Superman #39 Review

writer: Geoff Johns / artist: John Romita, Jr / DC Comics

After the first story arc from Johns and Romita, Jr wrapped last issue, this issue basically serves as a one shot and breather before the next arc begins. As far these types of issues go, it’s pretty good one. Superman, after discovering his “solar flare” ability is left without powers for a full day and he spends it with Jimmy Olsen. After revealing that he (Clark Kent) is indeed Superman to Jimmy, Clark spends the day being Clark, which includes some trivial but cool things like feeling the cold and experience paper cuts. Where this issue succeeds is showing the humanity of Clark and emphasizing that he helps people because he wants to help people, not because his powers remove the risk involved. His standoff with a gunman puts a fine point on this as he does knowing that if the criminal doesn’t subscribe to the Superman mythology, he could certainly kill him. It’s the kind of issue that highlights why Superman is still one of our favorite superheroes and Johns does a good job of showcasing that. We also got a much cooler explanation for why people don’t assume Superman is Clark just because he puts on the glasses.

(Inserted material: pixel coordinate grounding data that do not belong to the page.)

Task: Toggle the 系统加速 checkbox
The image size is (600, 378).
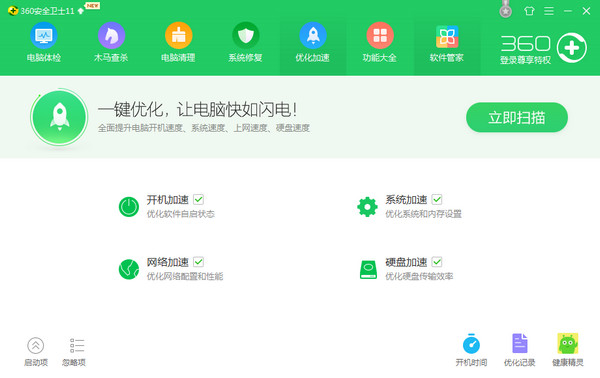Action: [437, 199]
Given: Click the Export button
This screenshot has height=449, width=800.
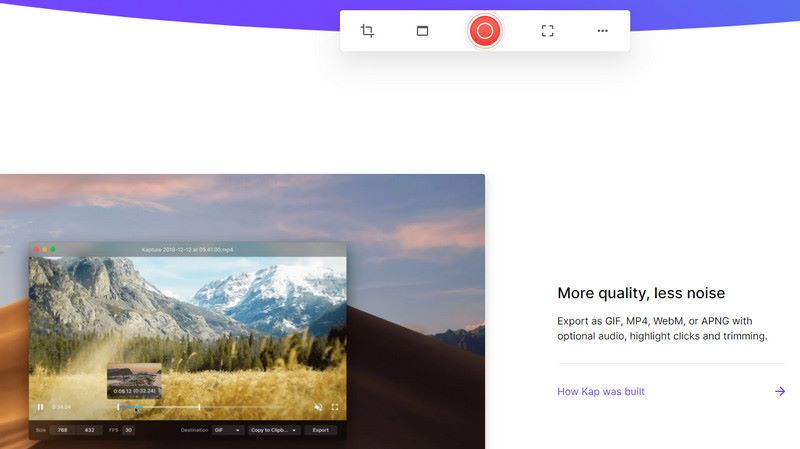Looking at the screenshot, I should pyautogui.click(x=320, y=430).
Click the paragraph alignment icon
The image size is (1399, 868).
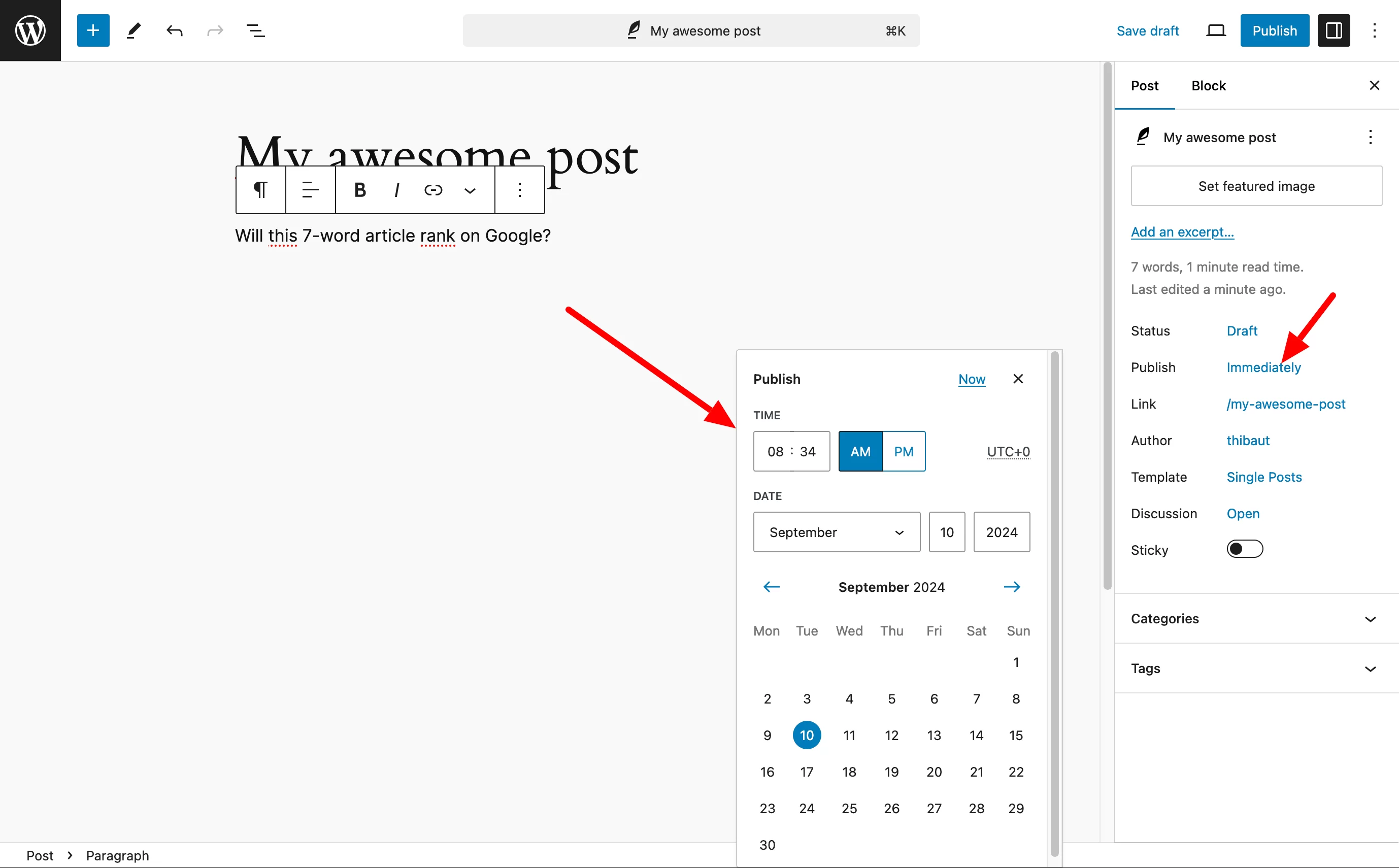tap(310, 190)
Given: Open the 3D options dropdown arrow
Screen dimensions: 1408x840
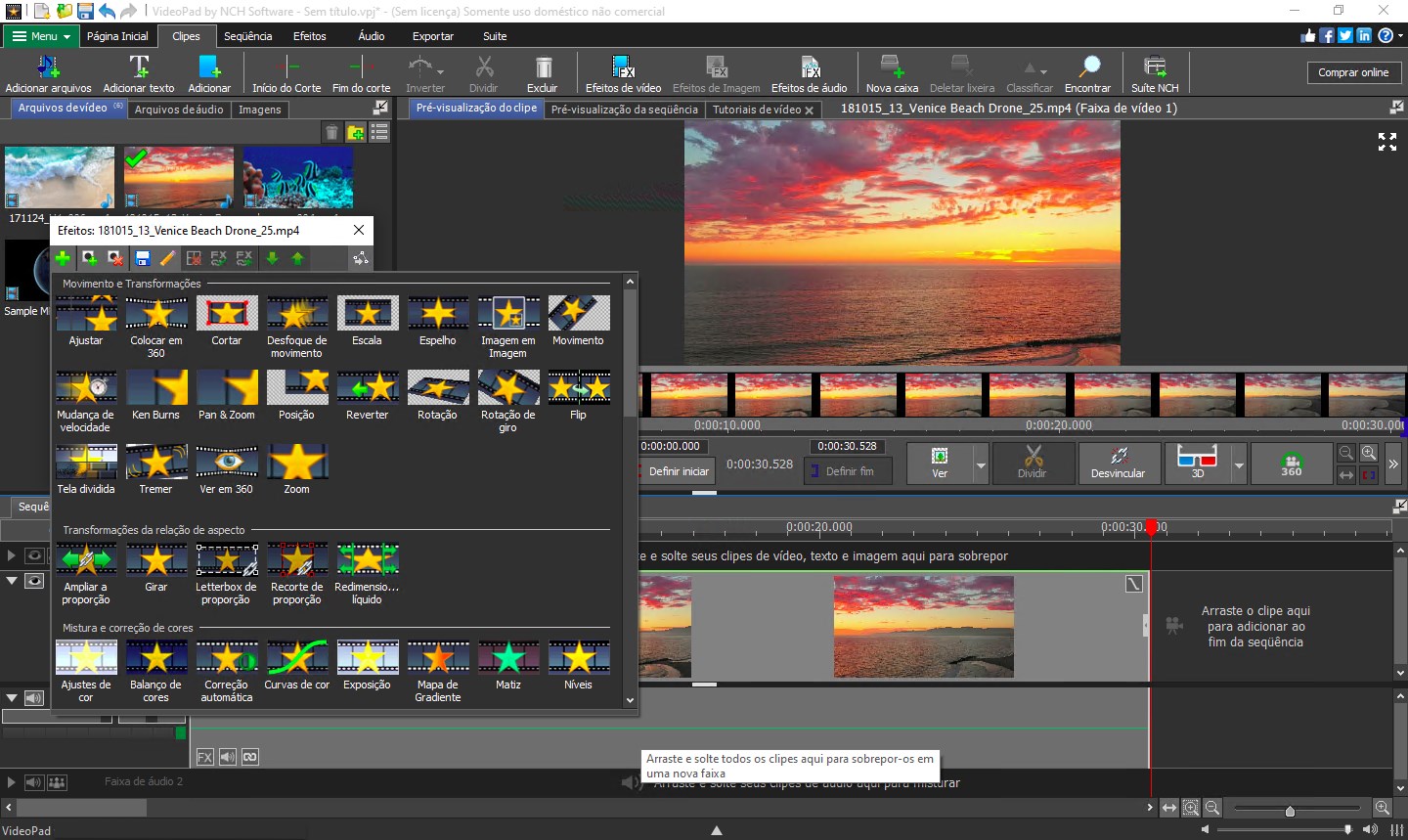Looking at the screenshot, I should pyautogui.click(x=1239, y=465).
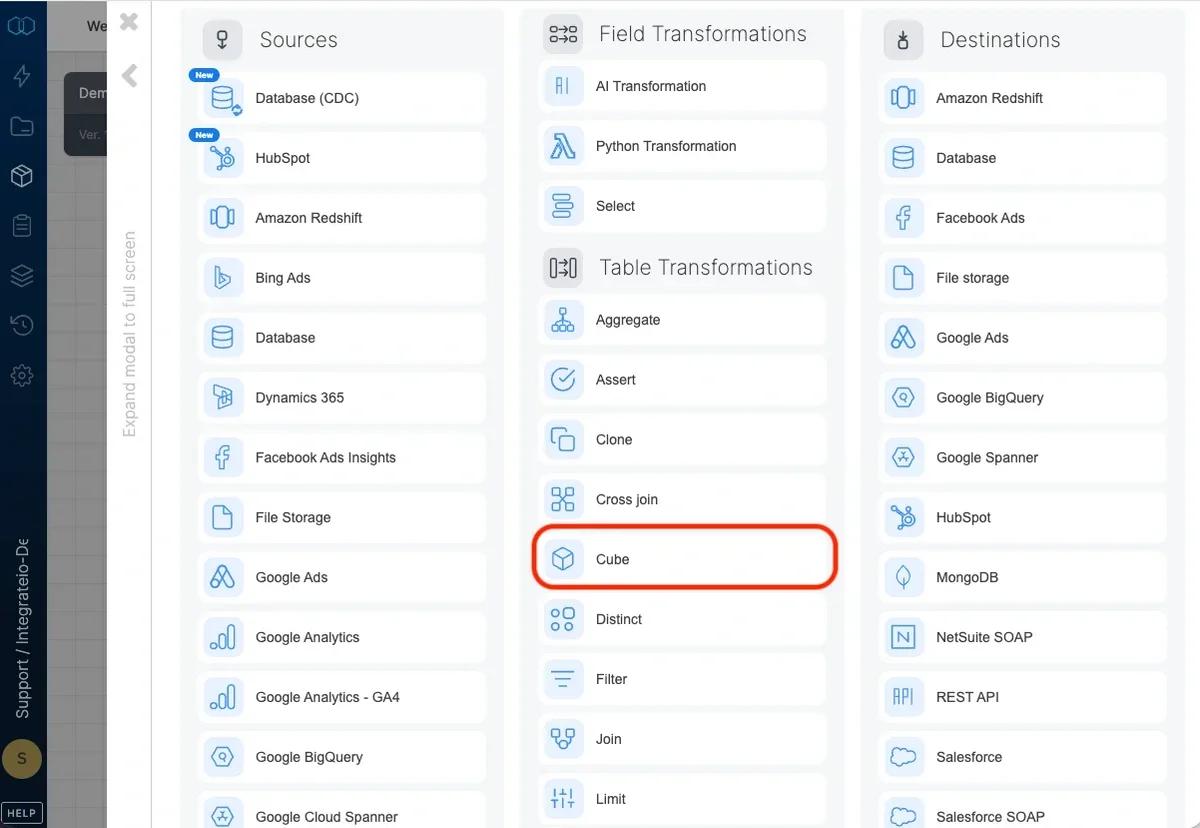Open the settings gear in the sidebar
The height and width of the screenshot is (828, 1200).
(22, 375)
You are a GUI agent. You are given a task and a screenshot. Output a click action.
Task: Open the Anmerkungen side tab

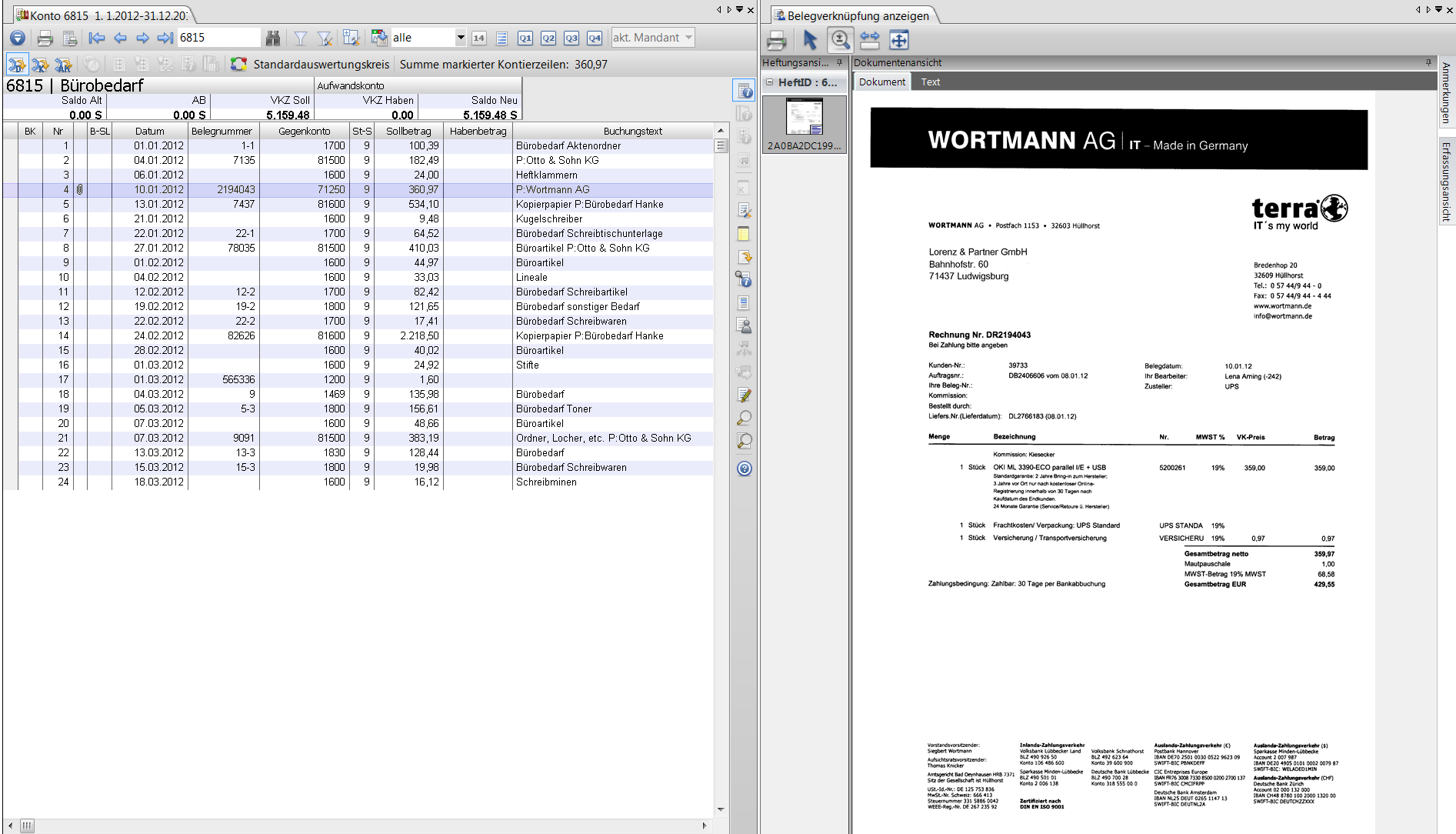coord(1446,92)
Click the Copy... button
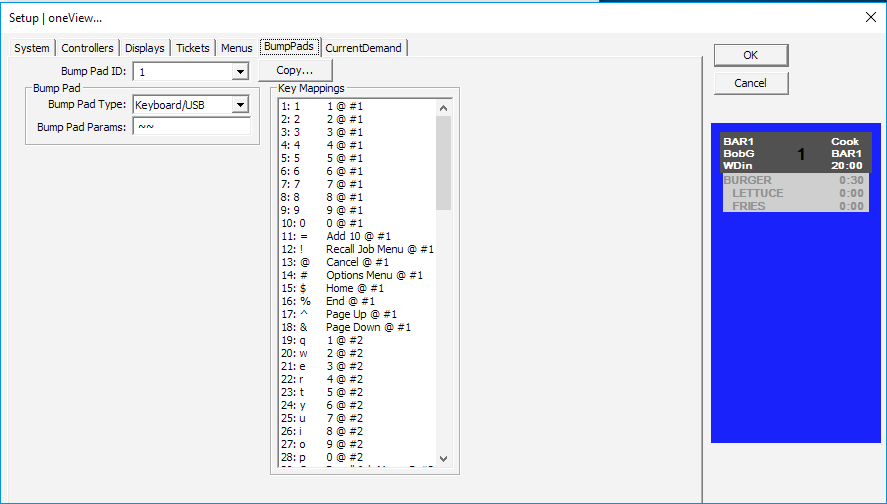Image resolution: width=887 pixels, height=504 pixels. pos(295,70)
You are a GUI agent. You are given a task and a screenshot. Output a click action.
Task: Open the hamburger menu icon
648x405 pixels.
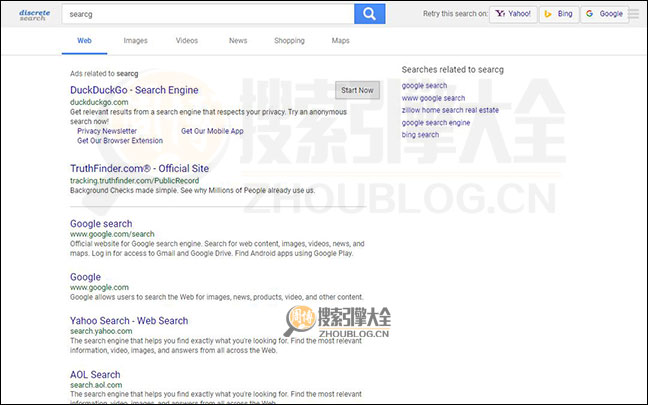633,14
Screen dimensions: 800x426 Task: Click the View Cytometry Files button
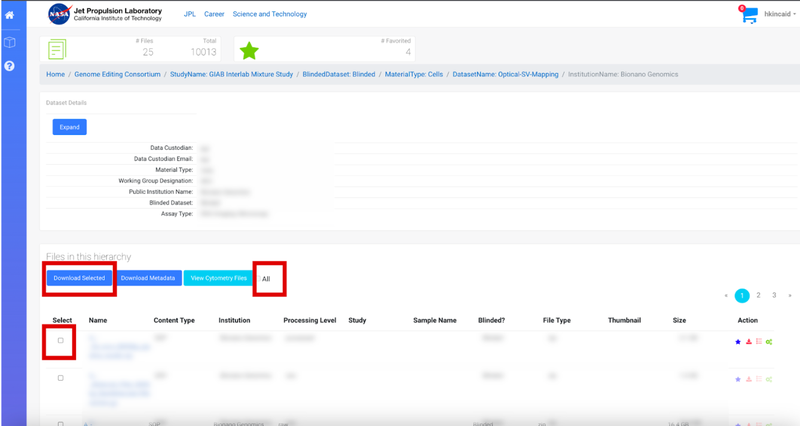[x=218, y=278]
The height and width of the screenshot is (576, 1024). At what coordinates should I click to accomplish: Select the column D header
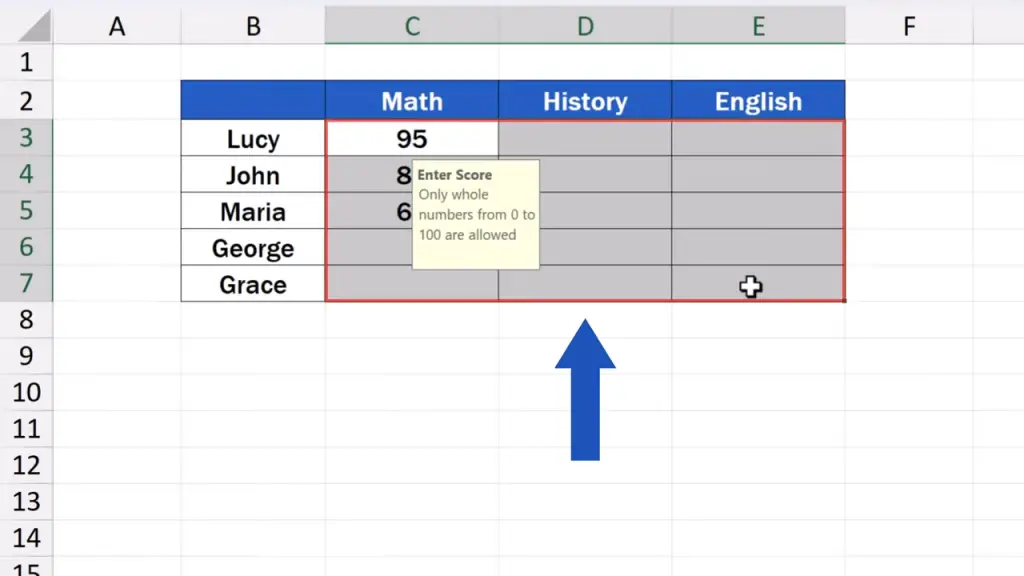click(585, 27)
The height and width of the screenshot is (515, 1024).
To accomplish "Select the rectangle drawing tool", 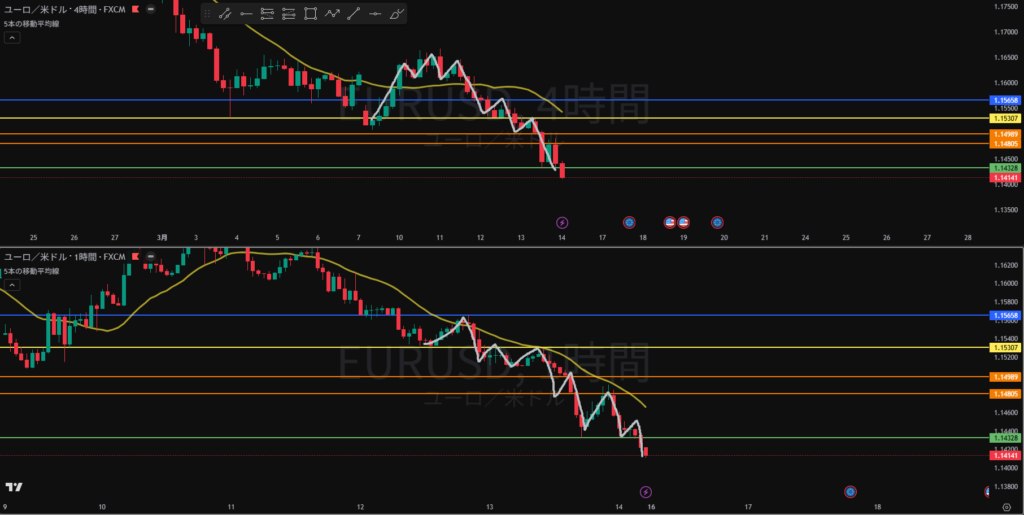I will click(x=310, y=14).
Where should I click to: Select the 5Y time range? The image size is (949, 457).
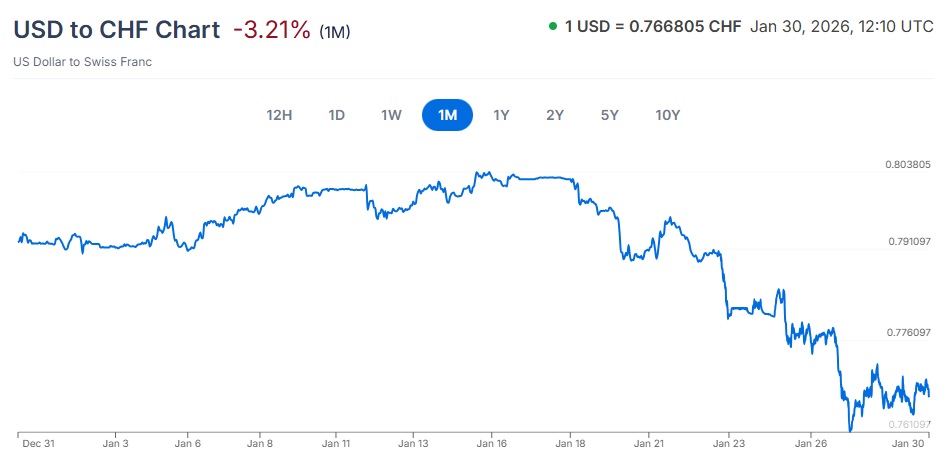pos(610,115)
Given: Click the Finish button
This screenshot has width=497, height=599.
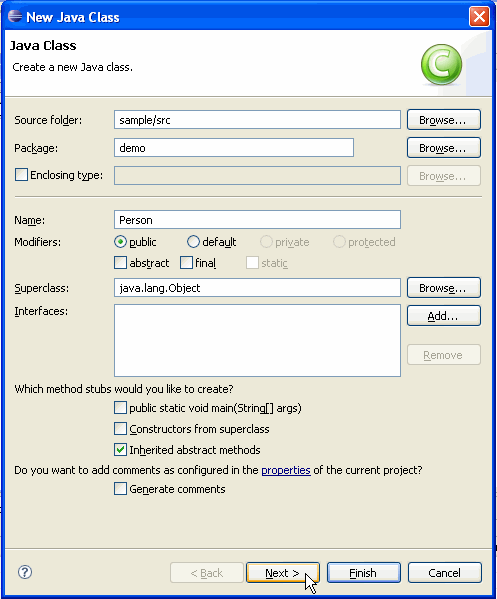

Romita, Jr handles a pretty straight forward issue well. There’s no real action to speak of and the narrative is pretty linear and easy to follow, but he handles scale and scope well. Especially is it pertains to Clark juxtaposed with other characters. He still feels like Superman, even without the powers. Some hubbub may be made about the costume change, but I don’t think there’s too much meat on that bone. The cape comes down over the shoulders and makes it look like he could be Praetorian Superman, but there’s nothing negative about it or revolutionary. You can’t really mess with Superman’s costume too much.

This was a good, humanizing standalone issue of Superman. It leads into what I assume will be the last arch for Johns before Gene Luen Yang takes over later this year. Personally, I’m looking forward to the next developments, but it’s been nice having the main Superman title be good again.